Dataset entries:
○ ○ ○ ○ ○ ○ ○

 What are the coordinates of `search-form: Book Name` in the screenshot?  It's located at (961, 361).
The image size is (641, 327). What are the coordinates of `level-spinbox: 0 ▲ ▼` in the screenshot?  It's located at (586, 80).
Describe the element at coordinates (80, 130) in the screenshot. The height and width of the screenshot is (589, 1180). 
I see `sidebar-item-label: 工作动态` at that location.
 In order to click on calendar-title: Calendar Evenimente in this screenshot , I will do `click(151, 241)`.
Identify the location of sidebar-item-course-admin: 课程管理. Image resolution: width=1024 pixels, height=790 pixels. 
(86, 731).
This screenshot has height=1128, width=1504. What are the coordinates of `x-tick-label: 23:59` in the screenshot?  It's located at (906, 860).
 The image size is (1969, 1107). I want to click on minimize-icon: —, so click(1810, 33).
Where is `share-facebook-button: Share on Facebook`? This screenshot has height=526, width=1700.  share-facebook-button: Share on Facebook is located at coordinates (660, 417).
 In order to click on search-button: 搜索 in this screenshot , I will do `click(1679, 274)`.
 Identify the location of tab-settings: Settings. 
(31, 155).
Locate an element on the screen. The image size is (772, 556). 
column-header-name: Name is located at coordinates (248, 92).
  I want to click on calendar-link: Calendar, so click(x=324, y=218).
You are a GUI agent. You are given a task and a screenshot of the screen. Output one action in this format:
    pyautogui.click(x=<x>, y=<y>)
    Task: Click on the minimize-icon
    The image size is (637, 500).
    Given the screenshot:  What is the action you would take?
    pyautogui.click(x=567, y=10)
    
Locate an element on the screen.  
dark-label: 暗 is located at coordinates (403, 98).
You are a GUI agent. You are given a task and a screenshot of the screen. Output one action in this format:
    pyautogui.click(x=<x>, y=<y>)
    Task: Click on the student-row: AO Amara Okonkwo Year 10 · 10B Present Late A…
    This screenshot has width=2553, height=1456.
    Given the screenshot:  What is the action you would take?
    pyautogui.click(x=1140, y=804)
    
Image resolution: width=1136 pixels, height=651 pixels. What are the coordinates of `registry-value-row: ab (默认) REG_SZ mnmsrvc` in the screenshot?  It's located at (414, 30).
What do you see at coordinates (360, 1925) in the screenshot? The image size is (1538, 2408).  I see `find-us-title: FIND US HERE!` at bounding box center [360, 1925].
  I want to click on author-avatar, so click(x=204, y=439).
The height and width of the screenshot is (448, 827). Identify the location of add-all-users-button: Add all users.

○ ○ ○ ○ ○ ○ ○

● TASK REQUIREMENTS: Please rewrite all of the records above, substituting "interface agent" for every "GUI agent" and leaving everything else as it is.

● REPLY:
 What are the coordinates of `search-form: Book Name` in the screenshot?  It's located at (961, 361).
The image size is (641, 327). What are the coordinates of `level-spinbox: 0 ▲ ▼` in the screenshot?  It's located at (586, 80).
Describe the element at coordinates (80, 130) in the screenshot. The height and width of the screenshot is (589, 1180). 
I see `sidebar-item-label: 工作动态` at that location.
 In order to click on calendar-title: Calendar Evenimente in this screenshot , I will do `click(151, 241)`.
Identify the location of sidebar-item-course-admin: 课程管理. Image resolution: width=1024 pixels, height=790 pixels. 
(86, 731).
This screenshot has height=1128, width=1504. What are the coordinates of `x-tick-label: 23:59` in the screenshot?  It's located at (906, 860).
 The image size is (1969, 1107). I want to click on minimize-icon: —, so click(1810, 33).
Where is `share-facebook-button: Share on Facebook`? This screenshot has height=526, width=1700.  share-facebook-button: Share on Facebook is located at coordinates (660, 417).
 In order to click on search-button: 搜索 in this screenshot , I will do `click(1679, 274)`.
 Identify the location of tab-settings: Settings. 
(31, 155).
Locate an element on the screen. The image size is (772, 556). 
column-header-name: Name is located at coordinates (248, 92).
  I want to click on calendar-link: Calendar, so click(x=324, y=218).
You are a interface agent. You are given a task and a screenshot of the screen. Output one action in this format:
    pyautogui.click(x=<x>, y=<y>)
    Task: Click on the minimize-icon
    The image size is (637, 500).
    Given the screenshot:  What is the action you would take?
    pyautogui.click(x=567, y=10)
    
Locate an element on the screen.  
dark-label: 暗 is located at coordinates (403, 98).
You are a interface agent. You are given a task and a screenshot of the screen. Output one action in this format:
    pyautogui.click(x=<x>, y=<y>)
    Task: Click on the student-row: AO Amara Okonkwo Year 10 · 10B Present Late A…
    This screenshot has width=2553, height=1456.
    Given the screenshot:  What is the action you would take?
    pyautogui.click(x=1140, y=804)
    
Image resolution: width=1136 pixels, height=651 pixels. What are the coordinates of `registry-value-row: ab (默认) REG_SZ mnmsrvc` in the screenshot?  It's located at (414, 30).
What do you see at coordinates (360, 1925) in the screenshot? The image size is (1538, 2408).  I see `find-us-title: FIND US HERE!` at bounding box center [360, 1925].
  I want to click on author-avatar, so click(x=204, y=439).
The height and width of the screenshot is (448, 827). Identify the location of add-all-users-button: Add all users.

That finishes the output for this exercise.